Pengadilan terhadap 25 orang yang dituduh merencanakan pemboman dimulai pada November tahun lalu, tetapi ditunda pada Januari untuk memberikan waktu bagi dakwaan untuk diterjemahkan ke dalam bahasa Tamil, yang digunakan oleh mayoritas tersangka.
Protes-protes
Sementara itu, di Negombo, ribuan termasuk imam dan biarawati berpakaian hitam berbaris di jalan-jalan memegang poster dan meneriakkan slogan-slogan untuk menandai peringatan pemboman yang dituduhkan pada kelompok bersenjata lokal yang diduga berafiliasi dengan Negara Islam (IS), sebagai anggota keluarga para korban bergabung dengan ulama dalam menuntut keadilan.

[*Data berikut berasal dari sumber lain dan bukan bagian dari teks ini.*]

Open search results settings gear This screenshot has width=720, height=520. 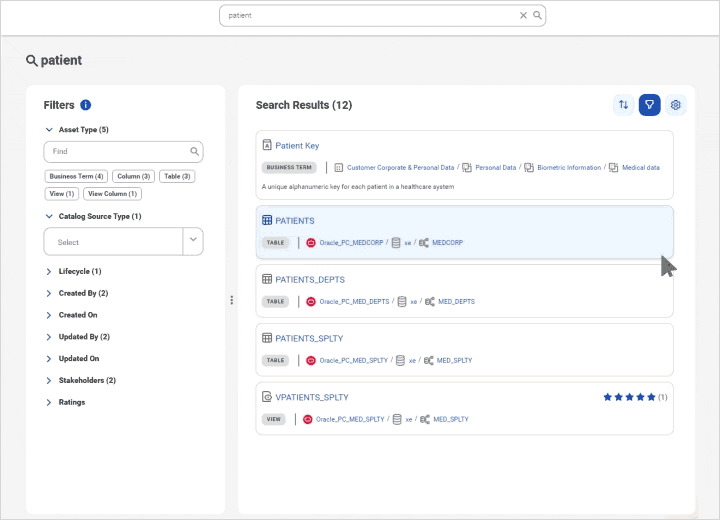(676, 105)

Ini di samping protes nasional tanpa akhir yang menuntut pengunduran diri Presiden Rajapaksa dan pemerintahannya atas krisis ekonomi yang memburuk di Sri Lanka, yang telah membuat warga dan keluarga mereka berjuang mati-matian untuk memenuhi kebutuhan dasar seperti bahan bakar, makanan dan obat-obatan, di tengah melonjaknya inflasi.
Tantangan Kardinal
Selama kunjungannya baru-baru ini ke Eropa, Kardinal Ranjith bertemu dengan Paus Fransiskus pada 28 Februari di Vatikan dan mengabarkan kepadanya tentang situasi di Sri Lanka.
Dia mengatakan kepada wartawan bahwa dia menjelaskan kepada Paus bahwa dia tidak akan berhenti mengejar keadilan dan kebenaran. “Paus telah menjadi sumber inspirasi dan harapan yang hebat bagi kami. Dia selalu mengatakan kepada saya untuk bergerak maju dan berjuang dengan orang-orang untuk mendapatkan keadilan bagi mereka. Itulah tantangan yang saya miliki,” kata kardinal.

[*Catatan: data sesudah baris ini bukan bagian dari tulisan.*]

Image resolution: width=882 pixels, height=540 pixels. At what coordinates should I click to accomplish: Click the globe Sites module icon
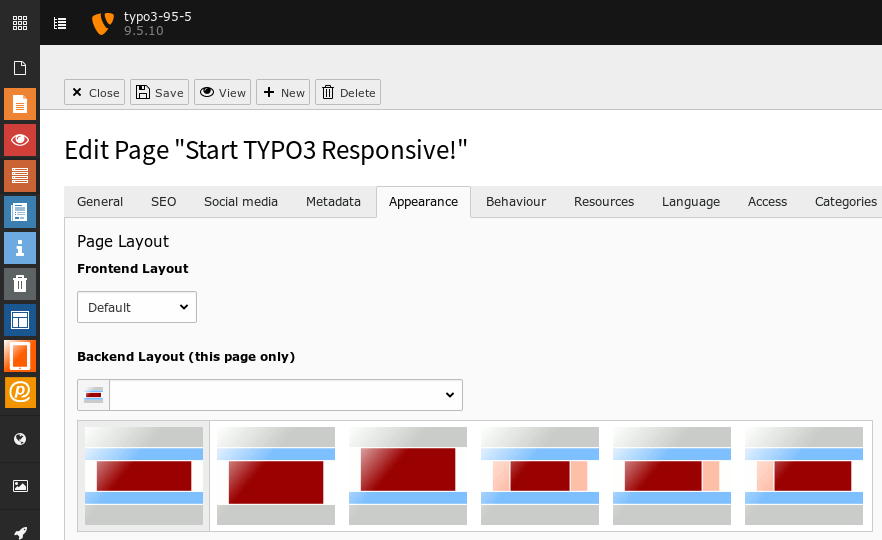click(x=19, y=439)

Kemudian, dia memberi pengarahan kepada Michelle Bachelet, Komisaris Tinggi PBB untuk Hak Asasi Manusia di Jenewa, Swiss, tentang perkembangan di negaranya. Dia juga berbicara kepada Dewan Hak Asasi Manusia di mana dia mengangkat masalah investigasi yang salah terhadap pemboman.